Il dibattito nel corso dei lavori è stato ricco e articolato quanto l’Enciclica stessa; molti interventi hanno riportato esperienze positive in atto, sia di recezione dell’Enciclica, sia di dialogo e di integrazione. È stata richiamata anche l’importanza del percorso avviato dal Sinodo minore “Chiesa dalle genti”, i cui frutti stanno solo ora cominciando a mostrarsi, trattandosi di una prospettiva di lungo respiro.

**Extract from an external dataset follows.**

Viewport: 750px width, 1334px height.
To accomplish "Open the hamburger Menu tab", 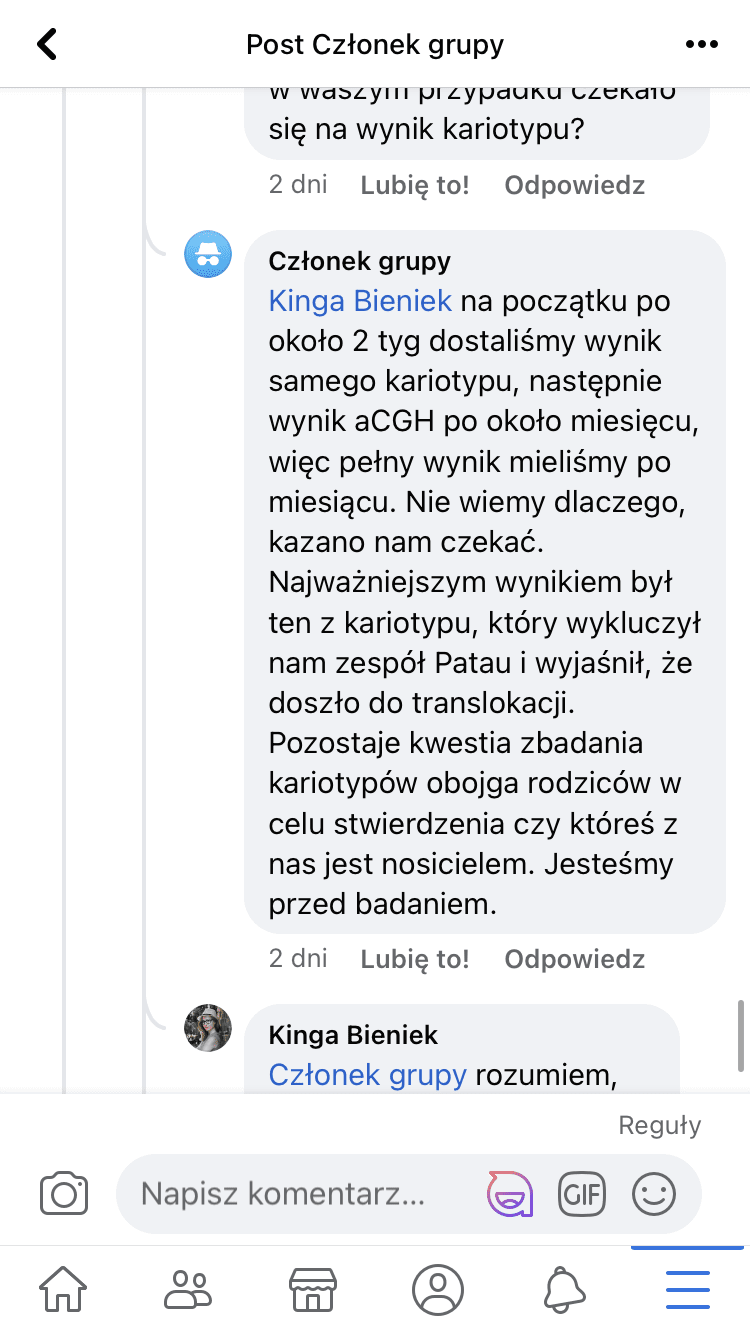I will pyautogui.click(x=688, y=1289).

Al termine l’Arcivescovo ha ripreso sinteticamente i principali contributi emersi, richiamando anzitutto l’origine della fraternità, cioè la convinzione che la nostra comune origine da Dio, Padre di tutti, ci rende fratelli. Siamo creati per volerci bene e dunque è necessario lasciarci condurre dallo Spirito, che non fa distinzioni e a tutti distribuisce i suoi doni. Un secondo tema emerso è stato la cultura della fraternità, cioè una visione del mondo e delle relazioni umane di cui è necessario approfondirne la radici, per favorire una politica capace di creare alleanze e promuovere leggi che la favoriscano; altrettanto importante è identificare con chiarezza i “nemici” della fraternità, quali i pregiudizi, l’indifferenza, la corruzione. Un altro punto ripreso è stato la pratica della fraternità, capace di delineare un volto di Chiesa davvero evangelico, tenendo in una buona tensione il legame tra “centro” e periferia. In particolare l’Arcivescovo ha ricordato che gli uffici di Curia sono al servizio delle comunità cristiane, come il “territorio” è a servizio del Vangelo, senza chiudersi a difesa, come un fortino assediato. Ultimo elemento richiamato sono stati i segni di fraternità, in particolare i “gesti minimi” che costituiscono un vero e proprio stile di vita, come pure i gesti profetici, capaci di parlare al cuore della nostra società per rendere concreto il “sogno di fraternità”, all’origine dell’Enciclica che Papa Francesco ha consegnato alla Chiesa universale.